A standard digitalization strategic planning consists of the following three stages:
- Identification of the current state: analyze the current degree of digitalization of the operating model and establish the digital gap compared to the current state of the applicable technology.
- Design the future state to which we want to take our company: establish the appropriate degree of digitization and design the future operations model of the company.
- Implementation path: define initiatives to overcome the gap between the current state and the objective we want to achieve.
Identification of the current state of digitization
This phase of strategic planning for digitization basically consists of understanding how the company operates its business model. In this process we must consider processes, people and technology. The result we obtain from this analysis will help us to assess the degree of digital maturity of the company.

We would do this work in three steps:
- Collect and review all information describing the processes, organizational structure and existing digital and data infrastructure. Many companies do not have this information, we will have to find alternative sources.
- Conduct interviews with key business stakeholders, managers, internal and external process users and customers. This is to contrast the information from the previous point.
- Summarize in a document that divides between problems and needs, which will be incorporated in the list of requirements and will allow us to define the future state to which we want to transform our company.
Any information related to current digital or non-digital processes, organization and roles of people, digital applications and infrastructure used can be used as input for our analysis.
Designing the future state of digitization
Once the degree of digitization has been determined, it is a matter of designing the ideal state for our company to be competitive in a digitized environment. The model should be detailed in a general way, but with enough detail to calculate the costs and benefits of its implementation.
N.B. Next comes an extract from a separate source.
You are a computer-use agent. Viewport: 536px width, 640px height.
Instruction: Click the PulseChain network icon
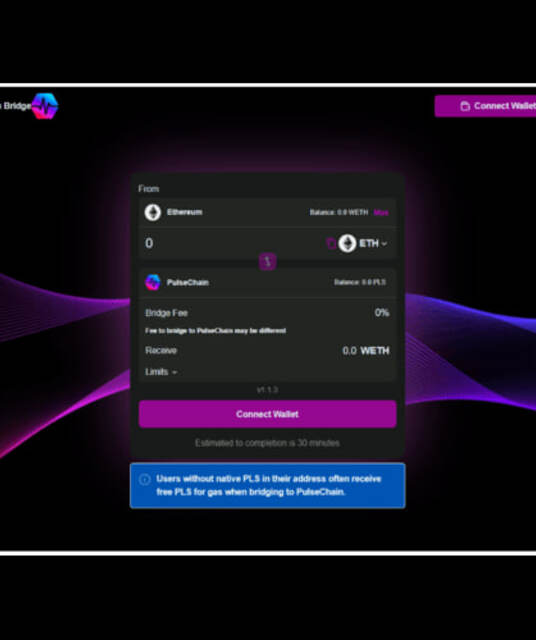[x=153, y=282]
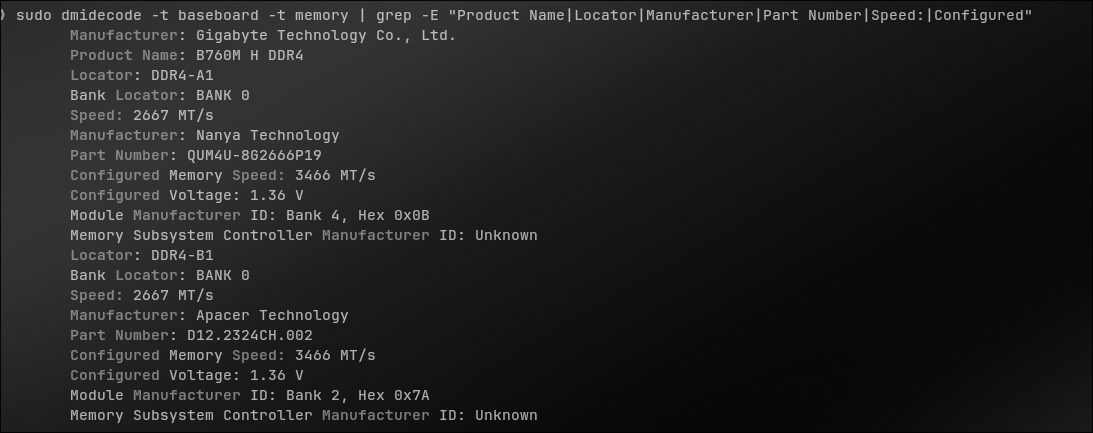
Task: Click Bank Locator: BANK 0 under DDR4-B1
Action: coord(160,275)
It should allow us to build the business case.
We would do this work in four steps:
- Determine the main operational processes that are aligned with operational excellence or customer experience. With this in mind, we do not intend to over-automate and forget about people, for example.
- Establish the operational performance that allows us to define the objectives that the future model must achieve.
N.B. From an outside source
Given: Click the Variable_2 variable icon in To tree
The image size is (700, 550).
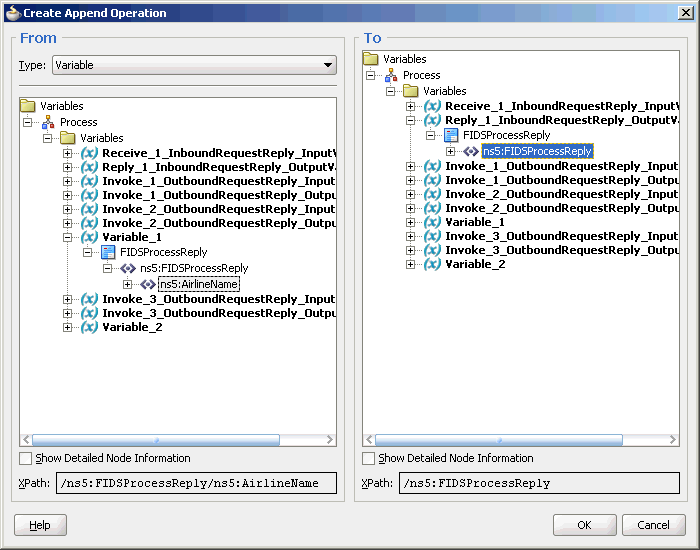Looking at the screenshot, I should pyautogui.click(x=432, y=264).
- Design the processes in two steps: first assume that there are tools that can automate the process or at least can help the people who currently execute it. If you see that it is not possible or has limitations, focus on the people and improve from them.
- Integrate all processes. Align and restructure processes, people and technology in a way that avoids duplication of functions, bottlenecks or excessive automation.
Implementation pathway
Basically, it is a sequence of initiatives and decisions with their respective responsible parties. It is important that the sequence takes into account the dependency between initiatives. For example, the definition of a Big Data architecture should be preceded, among other tasks, by the social listening strategy, for example.
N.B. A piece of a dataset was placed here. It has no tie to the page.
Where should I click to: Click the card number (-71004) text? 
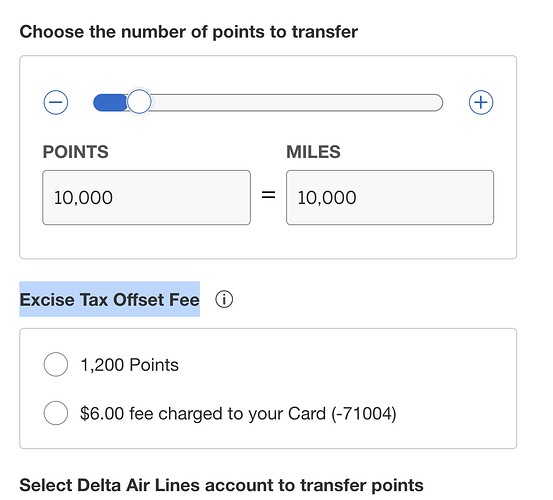tap(364, 413)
The implementation path should include solutions that can be implemented quickly and effortlessly. Apart from requiring little time and investment, they build a sense of advancement in the work teams.
We have not made reference, but we take it for granted that this type of transformation is not the exclusive responsibility of IT departments, indeed, we believe that they should not lead it. It is a strategy that comes from the company’s management or business managers and is transversal to any department or functional area.